Cheat, or get fired: Scared Volkswagen engineers pour diesel in gasoline cars to fool CO2 tests

The stink is getting bigger

The stink is getting bigger

Under pressure from above, and worried for their jobs, Volkswagen engineers doctored tests to make VW cars look cleaner and thriftier than in real life. Today, Germany’s BILD Zeitung [German, paywall] has the details to a story that broke yesterday.

According to the paper, Volkswagen engineers uses a number of tricks to improve the official mileage of new cars. Tires were over-inflated. Diesel fuel was added to gasoline to lower friction and to increase energy. Data that had no relation to real life results was compiled into official reports, used for type approval, and to determine the car’s vehicle tax.

“Employees have indicated in an internal investigation that there were irregularities in ascertaining fuel consumption data. How this happened is subject to ongoing proceedings,” a Volkswagen spokesman told Reuters, declining to comment on the Bild report.

According to a second report [German, paywall], the engineers “cheated because they were scared of their big boss,” Volkswagen’s deposed CEO Martin Winterkorn. In March 2012, Winterkorn announced at the Geneva auto show that by 2015, Volkswagen would lower the CO2 emissions of its cars by 30 percent. The goal was impossible to reach with legal means, the engineers told investigators. The engineers did not dare to give the bad news to Winterkorn. More than a month ago, the Dailykanban wrote about a terror regime at Volkswagen. Now, the stories reach the general public.

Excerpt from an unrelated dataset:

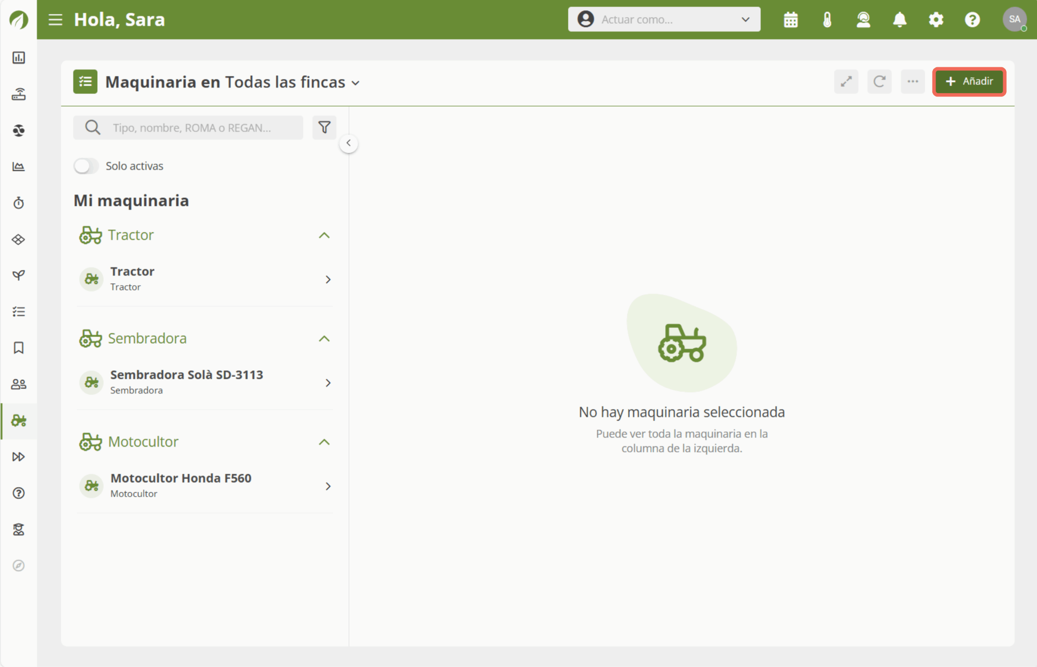
Task: Click the thermometer icon in top bar
Action: [827, 20]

The cheating also puts the spotlight on Europe’s powerful technical services that perform the tests and process the paperwork before it is submitted to government agencies. Companies like Germany’s TUV or DEKRA are paid by automakers to process the results. Government agencies do not have the means or technical expertise to recheck the reports. Also, technical services in different EU countries are said to be different in their zeal. There are discussions to empower government agencies like Germany’s KBA to perform its own tests. At the same time, there are noises in Brussels that the type certification regime in individual EU countries could come under tighter supervision from Brussels.